Échange avec Laurence Mottier

Un mois tout juste avant la fin de sa modérature de la Compagnie des pasteurs et des diacres, le 21 juin prochain, Laurence Mottier a partagé avec nous son bilan, les dossiers et souvenirs qui l’ont marquée et son espoir quant à l’avenir de l’Église.

En février 2021, vous avez été élue modératrice de la Compagnie. Quel avait été votre parcours jusque là et qu’est-ce qui vous a motivée à vous présenter à ce poste ?

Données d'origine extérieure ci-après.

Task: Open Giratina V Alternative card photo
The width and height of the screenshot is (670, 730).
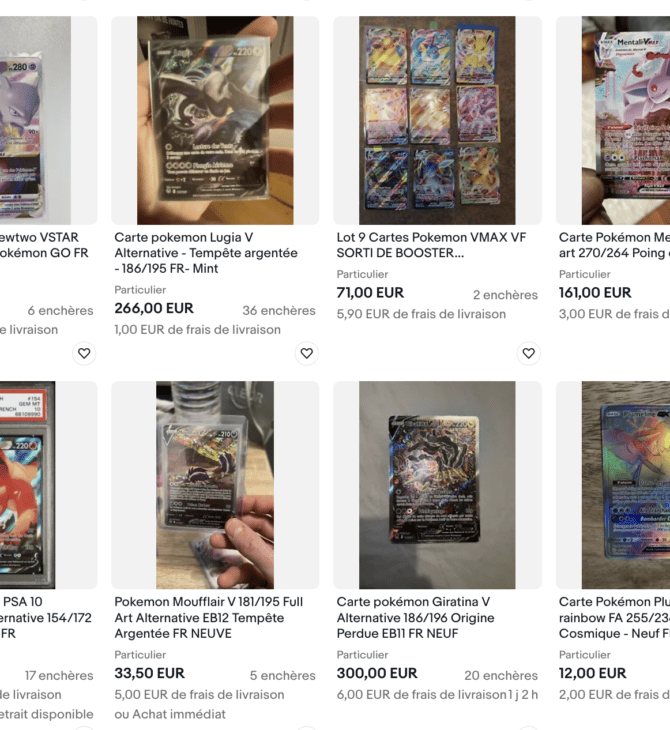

J’ai tout d’abord exercé comme pasteure « généraliste » en paroisse ; puis, auprès des personnes en situation de handicaps et de leurs proches. Après quelques années, j’ai eu envie d’étoffer mes compétences en me formant au métier de formatrice d’adultes. Parallèlement à cela, cela faisait douze ans que je faisais partie du Conseil de la Compagnie.

Il y a trois ans, j’ai senti que j’avais la confiance de la Compagnie pour me présenter à l’élection, aux côtés de plusieurs autres collègues, et j’avais envie d’assurer cette tâche. Je percevais – et perçois encore – cette mission dans la continuité de ma formation à œuvrer au soutien de la vocation des ministres et de leur ministère au service de l’Évangile.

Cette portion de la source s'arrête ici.